■ **EXERCISE DIRECTIONS**
Among the entries that follow, some lines contain the word "computer". Show all of them.

■ **RECORD EXTRACTS**
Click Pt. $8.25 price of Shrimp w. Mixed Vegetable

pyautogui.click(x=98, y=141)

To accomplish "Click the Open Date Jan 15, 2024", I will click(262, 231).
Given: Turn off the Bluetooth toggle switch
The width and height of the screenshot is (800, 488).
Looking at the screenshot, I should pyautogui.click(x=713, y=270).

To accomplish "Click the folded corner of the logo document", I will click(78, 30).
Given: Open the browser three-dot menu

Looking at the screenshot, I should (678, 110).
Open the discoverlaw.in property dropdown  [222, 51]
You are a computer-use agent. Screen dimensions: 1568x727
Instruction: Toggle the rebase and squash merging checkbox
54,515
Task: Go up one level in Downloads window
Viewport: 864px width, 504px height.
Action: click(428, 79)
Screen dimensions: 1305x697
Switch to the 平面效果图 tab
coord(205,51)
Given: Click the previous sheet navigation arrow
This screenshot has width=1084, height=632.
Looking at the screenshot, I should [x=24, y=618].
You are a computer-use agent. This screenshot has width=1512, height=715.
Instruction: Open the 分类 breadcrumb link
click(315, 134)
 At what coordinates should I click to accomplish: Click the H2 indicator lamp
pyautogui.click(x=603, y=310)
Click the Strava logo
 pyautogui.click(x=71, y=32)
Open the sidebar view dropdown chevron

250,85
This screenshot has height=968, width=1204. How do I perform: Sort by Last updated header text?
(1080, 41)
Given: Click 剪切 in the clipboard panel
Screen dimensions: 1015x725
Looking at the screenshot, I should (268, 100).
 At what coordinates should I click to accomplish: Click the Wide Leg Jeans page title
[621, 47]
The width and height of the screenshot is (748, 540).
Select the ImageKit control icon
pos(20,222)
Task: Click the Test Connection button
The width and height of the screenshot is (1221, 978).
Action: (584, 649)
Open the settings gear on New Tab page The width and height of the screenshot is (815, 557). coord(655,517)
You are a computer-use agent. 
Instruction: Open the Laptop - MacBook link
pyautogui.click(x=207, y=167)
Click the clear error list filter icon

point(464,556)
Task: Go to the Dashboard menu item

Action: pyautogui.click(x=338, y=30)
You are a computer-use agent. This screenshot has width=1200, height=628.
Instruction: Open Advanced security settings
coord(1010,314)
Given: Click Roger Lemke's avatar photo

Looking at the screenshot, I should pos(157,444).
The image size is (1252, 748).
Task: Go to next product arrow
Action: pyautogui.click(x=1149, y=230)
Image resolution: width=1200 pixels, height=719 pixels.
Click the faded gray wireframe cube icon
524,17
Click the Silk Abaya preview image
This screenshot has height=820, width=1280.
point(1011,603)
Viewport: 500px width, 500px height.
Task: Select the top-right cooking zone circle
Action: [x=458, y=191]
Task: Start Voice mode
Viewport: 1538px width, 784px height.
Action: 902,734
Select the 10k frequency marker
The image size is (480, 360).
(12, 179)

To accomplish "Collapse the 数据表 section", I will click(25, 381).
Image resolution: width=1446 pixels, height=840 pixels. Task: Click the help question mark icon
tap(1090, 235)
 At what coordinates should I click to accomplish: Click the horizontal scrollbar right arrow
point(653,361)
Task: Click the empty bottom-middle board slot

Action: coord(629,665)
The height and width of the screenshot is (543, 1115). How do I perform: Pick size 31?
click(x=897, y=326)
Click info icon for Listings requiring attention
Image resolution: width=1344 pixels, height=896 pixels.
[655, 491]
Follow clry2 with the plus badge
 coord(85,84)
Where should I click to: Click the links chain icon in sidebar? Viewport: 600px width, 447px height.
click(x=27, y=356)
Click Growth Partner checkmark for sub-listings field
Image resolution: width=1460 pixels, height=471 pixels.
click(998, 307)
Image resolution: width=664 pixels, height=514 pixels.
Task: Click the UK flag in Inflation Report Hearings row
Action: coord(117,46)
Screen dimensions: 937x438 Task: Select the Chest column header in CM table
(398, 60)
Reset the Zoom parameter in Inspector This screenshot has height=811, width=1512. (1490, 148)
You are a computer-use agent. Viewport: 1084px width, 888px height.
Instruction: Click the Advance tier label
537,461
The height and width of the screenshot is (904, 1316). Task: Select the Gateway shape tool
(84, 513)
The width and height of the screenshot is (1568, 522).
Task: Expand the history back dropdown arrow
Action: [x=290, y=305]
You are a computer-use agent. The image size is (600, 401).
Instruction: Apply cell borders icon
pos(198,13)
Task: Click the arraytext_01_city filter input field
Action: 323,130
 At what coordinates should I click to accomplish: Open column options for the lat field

■ **TASK OUTPUT**
You are a computer-use agent. Screen dimensions: 1568x727
You are a computer-use agent. This screenshot has width=1512, height=715.
You are a computer-use agent. 
You are a computer-use agent. This screenshot has width=1200, height=628.
You are a computer-use agent. Viewport: 1084px width, 888px height.
You are a computer-use agent. The image size is (600, 401).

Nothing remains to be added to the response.